■ **Yapılacak Görev**:
Aşağıdaki antika söyleşisini hiçbir değişiklik yapmadan baştan sona kelimesi kelimesine aktarınız.

■ **Metin**:
==========

Koleksiyonerlerin yoğun ilgi gösterdiği “Karaca Butik Antika Fuarı”nda stant açan Rahmi Koç çocukluk yıllarında anahtarlık toplayarak başlayan koleksiyon merakının ilerleyen yıllarda farklı bir tutkuya dönüştüğünü ifade ediyor. Antikacı Rahmi Koç ile antika eşya, ikinci el eşya ve koleksiyonunu konuştuk.
Antika işine nasıl başladığınızı kısaca anlatır mısınız?
Çocukluğumdan beri antika merakım var. Ben şanslıyım, babam da antika işi ile uğraşıyordu. Benim de çok ilgim olduğu için antika işine yöneldim.
Antika ile ikinci el eşya arasında ne fark var?
Bir ürünün antika olabilmesi için 100 seneyi geçmiş olacak. Belli bir sanat değeri olacak. İkinci el kullanılmış eşya 3 senelik olabilir 50 senelik te olabilir.
Dükkanınız da ne tür eşyalar var?
Antika ile ilgili olan tüm ürünleri alırım. Satamazsam bile önemli değildir. Ben sevdiğim beğendiğim ürünü alıyorum. Ürün ben de sergilenmek için bekler. Dükkanımda yer alan her parçayı en iyi şekilde muhafaza ederim.

==========

■ **Alıştırma Verileri**:
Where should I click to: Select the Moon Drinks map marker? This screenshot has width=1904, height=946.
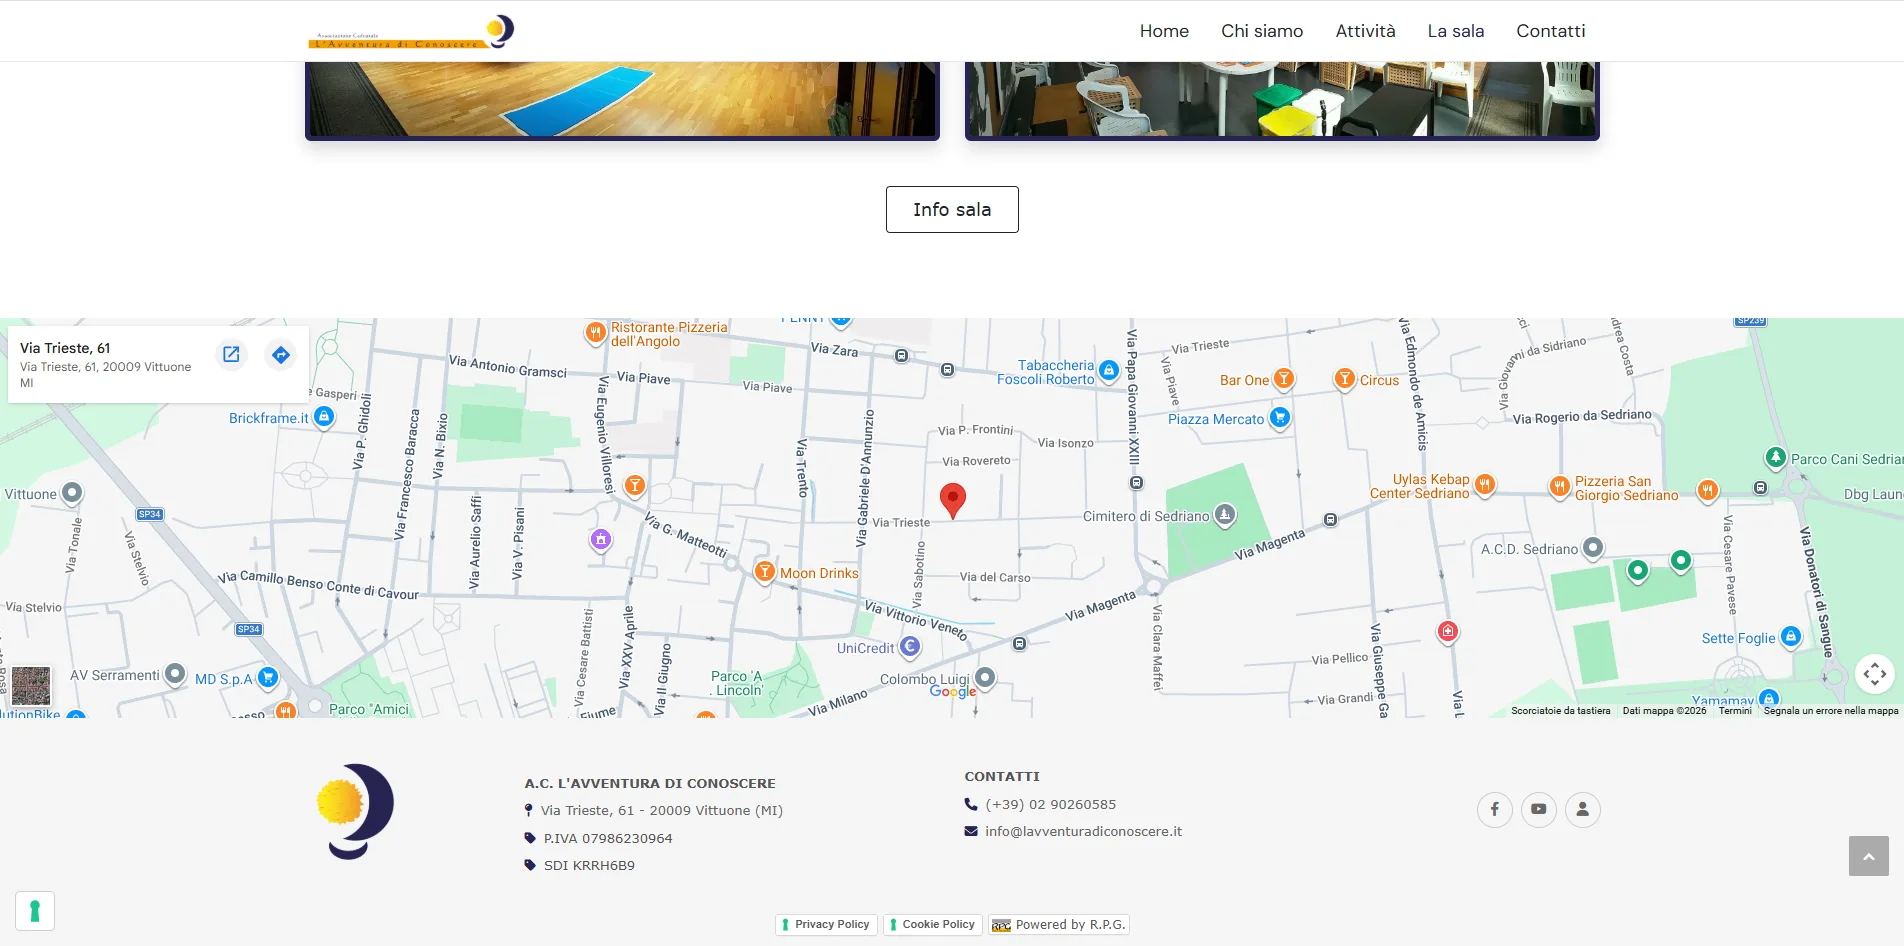[765, 572]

==========

■ **Alıştırma Yanıtı**:
Koleksiyonerlerin yoğun ilgi gösterdiği “Karaca Butik Antika Fuarı”nda stant açan Rahmi Koç çocukluk yıllarında anahtarlık toplayarak başlayan koleksiyon merakının ilerleyen yıllarda farklı bir tutkuya dönüştüğünü ifade ediyor. Antikacı Rahmi Koç ile antika eşya, ikinci el eşya ve koleksiyonunu konuştuk.
Antika işine nasıl başladığınızı kısaca anlatır mısınız?
Çocukluğumdan beri antika merakım var. Ben şanslıyım, babam da antika işi ile uğraşıyordu. Benim de çok ilgim olduğu için antika işine yöneldim.
Antika ile ikinci el eşya arasında ne fark var?
Bir ürünün antika olabilmesi için 100 seneyi geçmiş olacak. Belli bir sanat değeri olacak. İkinci el kullanılmış eşya 3 senelik olabilir 50 senelik te olabilir.
Dükkanınız da ne tür eşyalar var?
Antika ile ilgili olan tüm ürünleri alırım. Satamazsam bile önemli değildir. Ben sevdiğim beğendiğim ürünü alıyorum. Ürün ben de sergilenmek için bekler. Dükkanımda yer alan her parçayı en iyi şekilde muhafaza ederim.